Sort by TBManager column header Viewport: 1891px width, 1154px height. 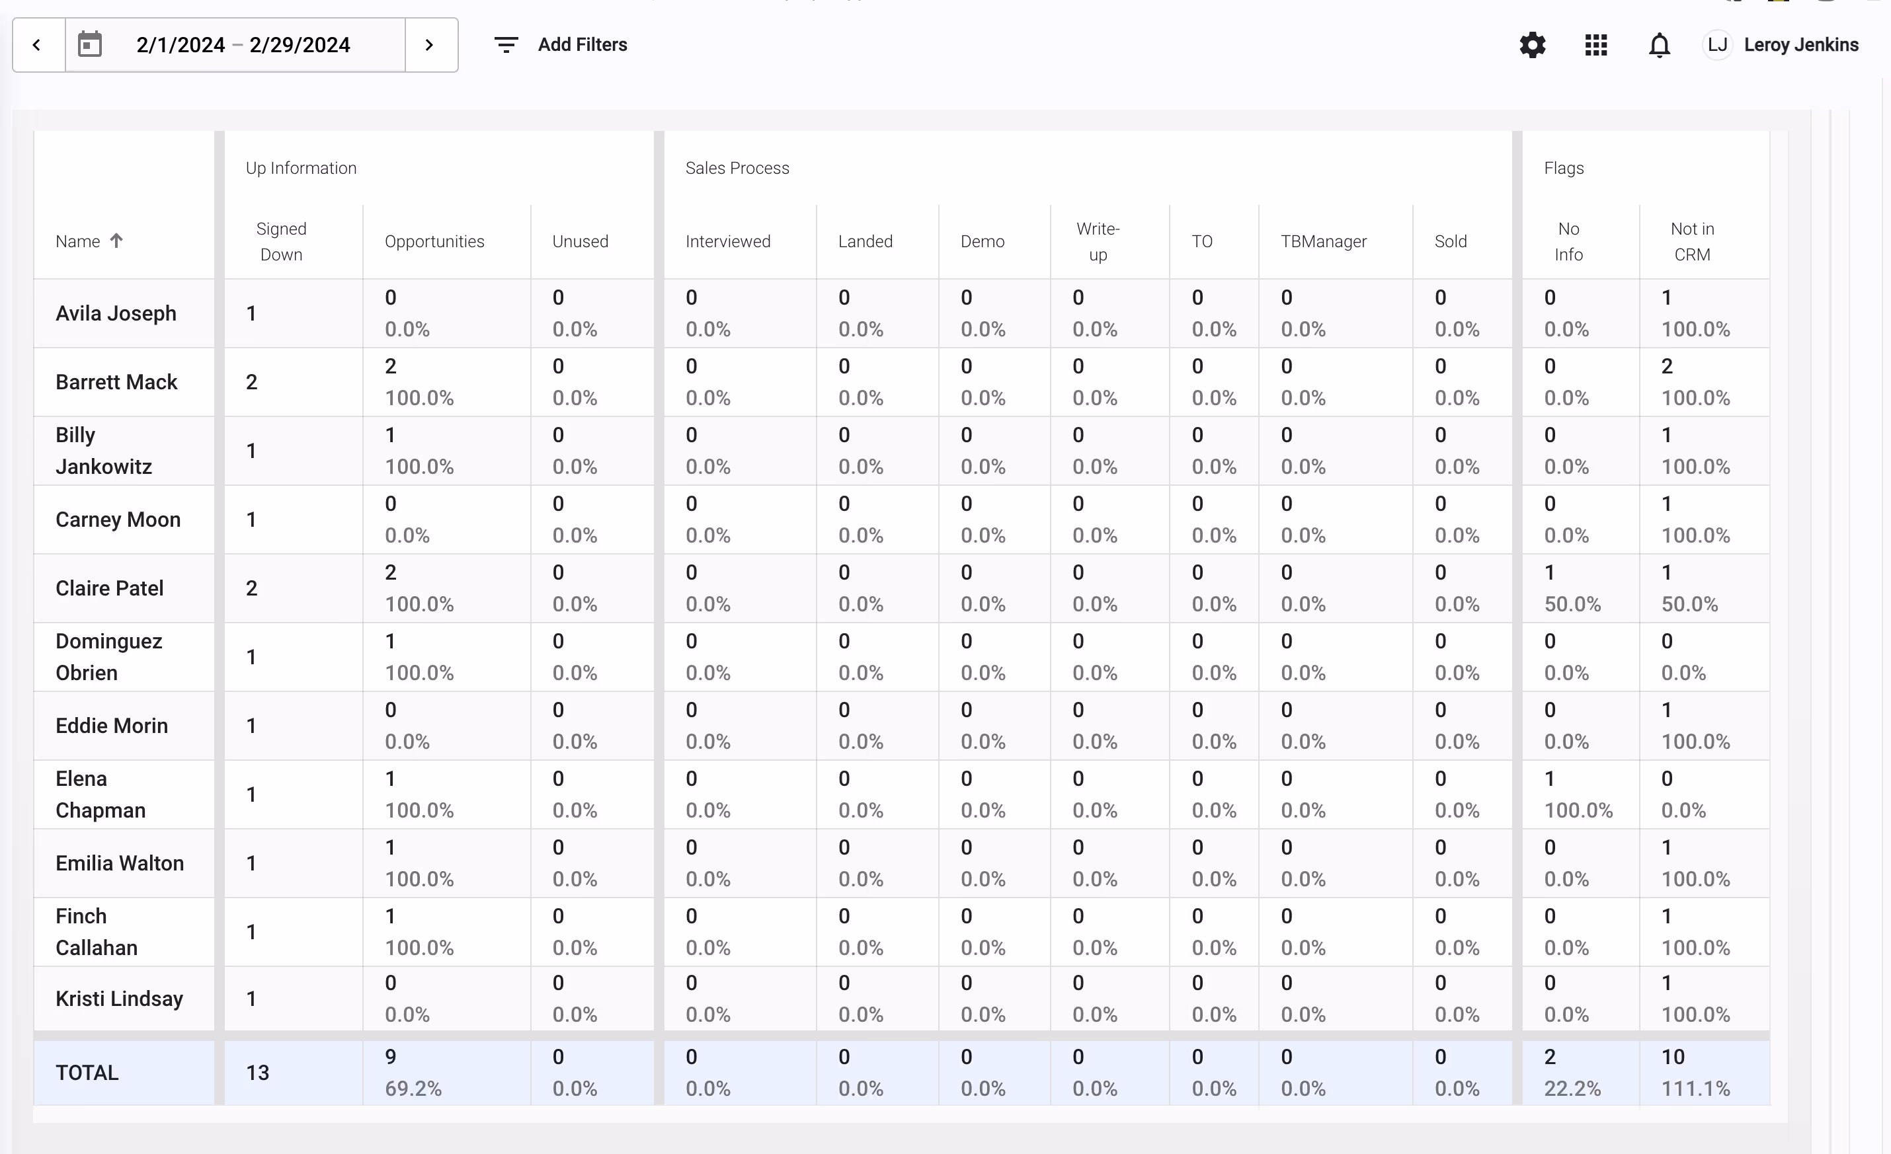(1323, 242)

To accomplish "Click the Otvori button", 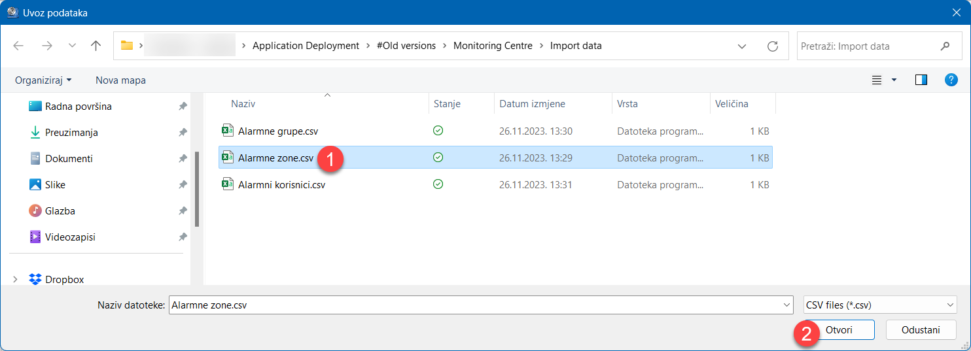I will 838,330.
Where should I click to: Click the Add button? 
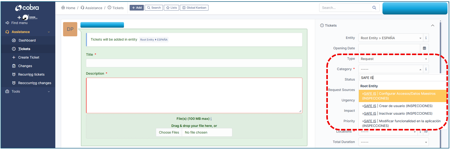[137, 8]
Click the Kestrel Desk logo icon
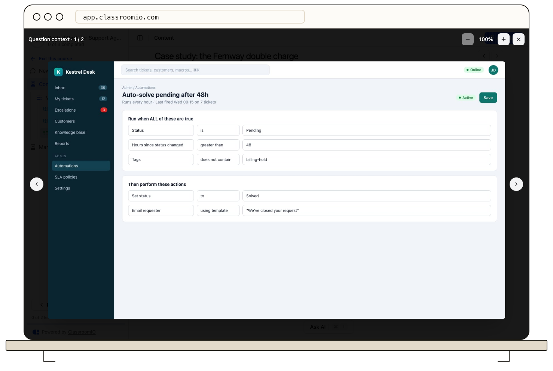553x371 pixels. [x=58, y=72]
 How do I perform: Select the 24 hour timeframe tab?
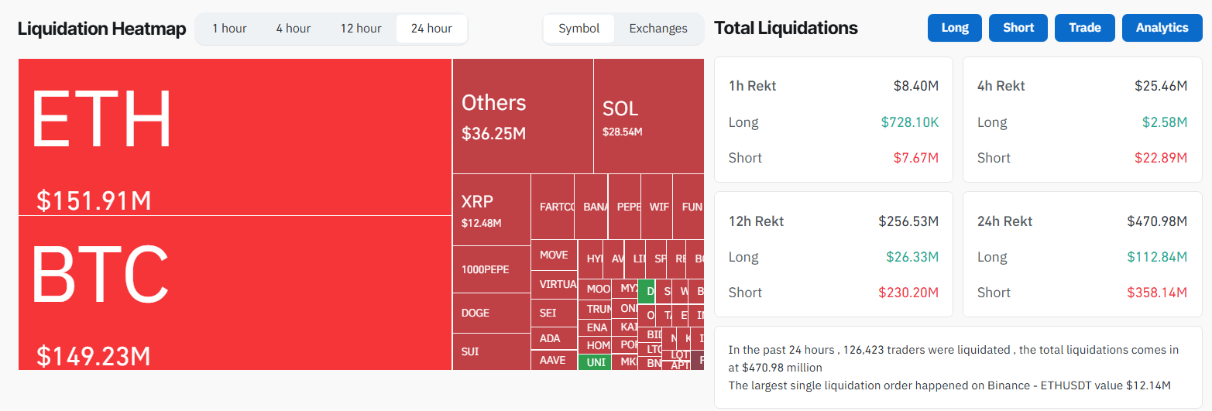(431, 29)
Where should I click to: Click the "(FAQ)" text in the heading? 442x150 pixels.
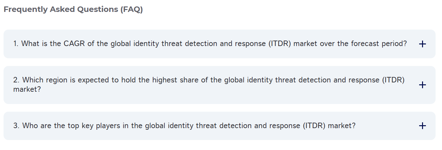(x=132, y=10)

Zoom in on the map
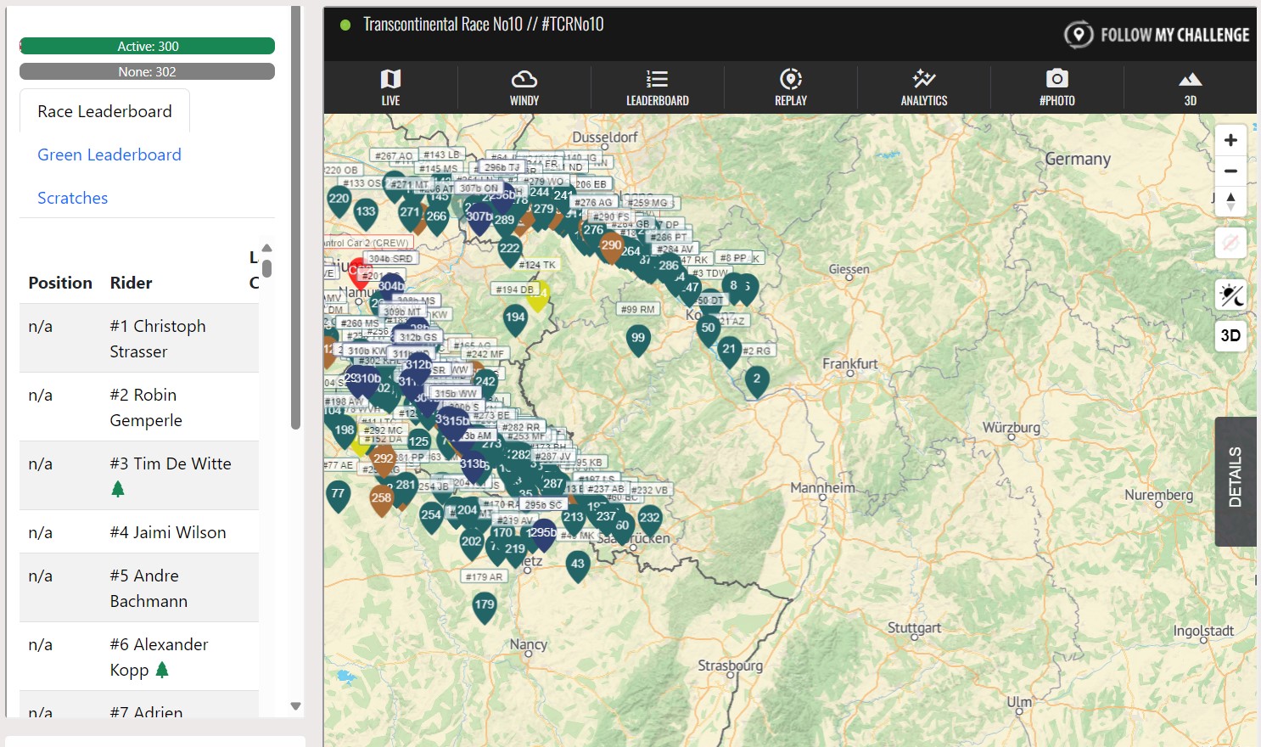tap(1230, 141)
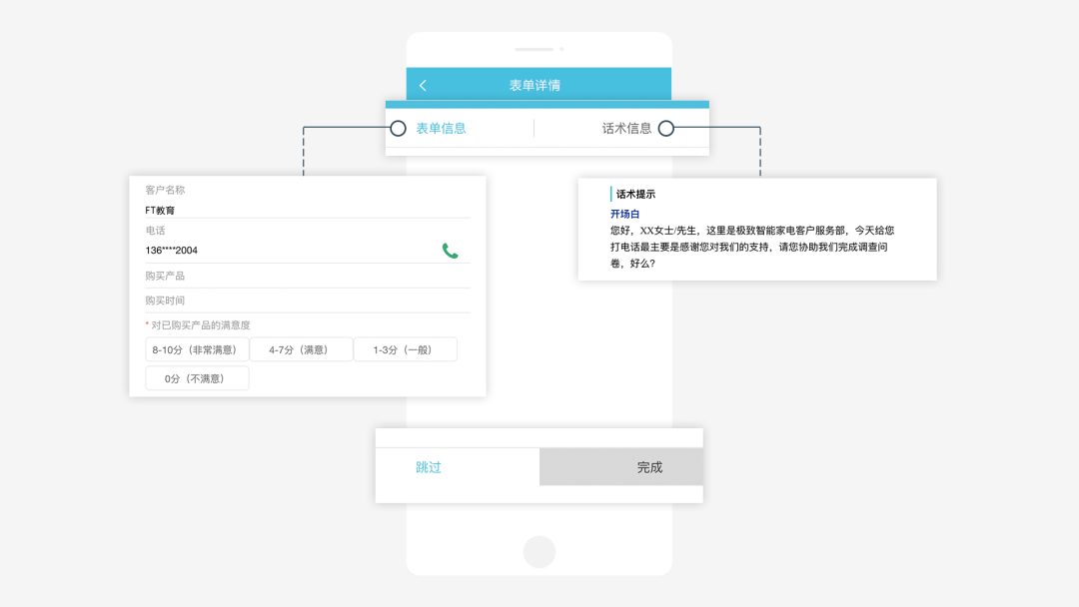Image resolution: width=1079 pixels, height=607 pixels.
Task: Tap the back arrow in the header
Action: [423, 86]
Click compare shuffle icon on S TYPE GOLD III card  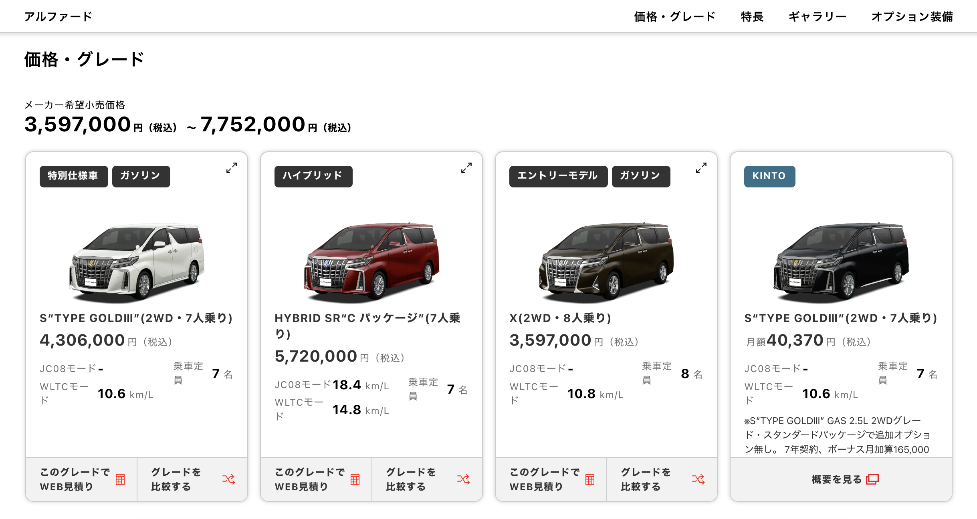(229, 479)
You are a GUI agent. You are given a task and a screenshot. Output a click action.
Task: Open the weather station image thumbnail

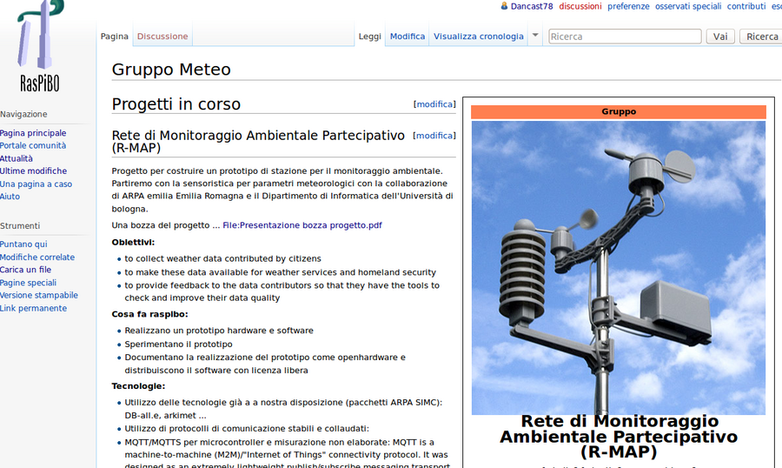[x=618, y=267]
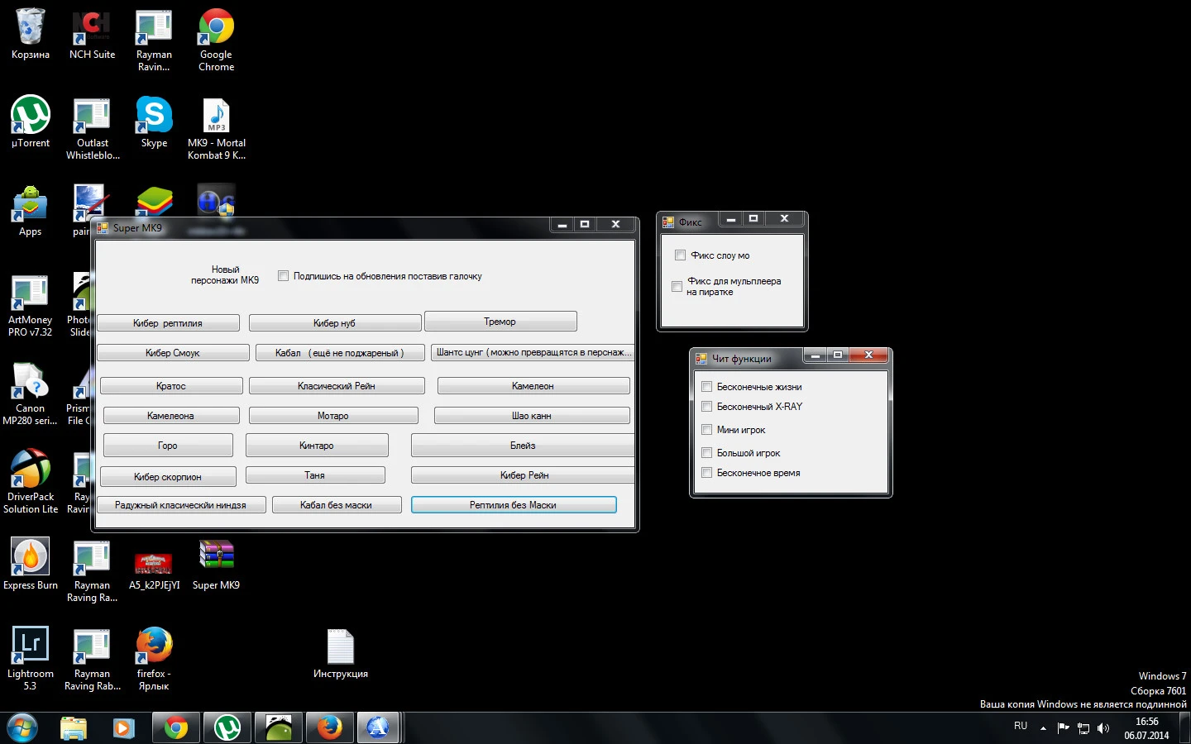This screenshot has height=744, width=1191.
Task: Enable the Бесконечное время checkbox
Action: click(707, 473)
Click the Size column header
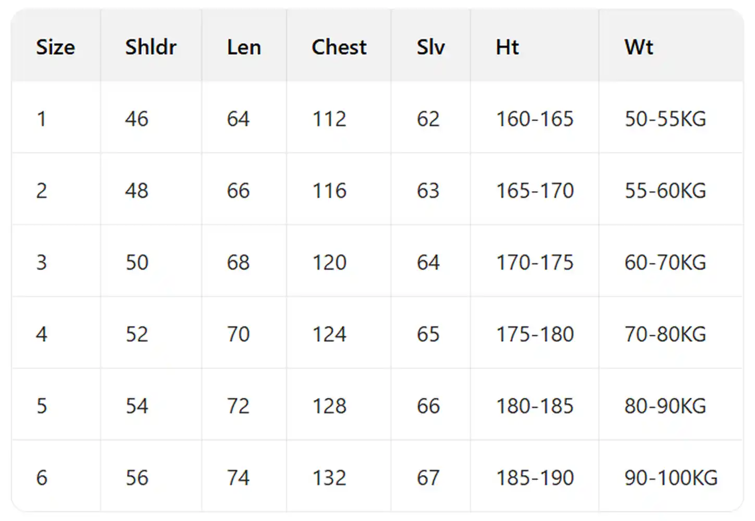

.....

→ Work required
Look above for the line containing "Task: Open the", then retype it and each line after it to the end of the records, exactly and without pictures.

→ Answer to this task
Task: Open the weather station image thumbnail

[x=618, y=267]
This screenshot has height=744, width=1191.
Task: Enable the Бесконечное время checkbox
Action: click(707, 473)
Click the Size column header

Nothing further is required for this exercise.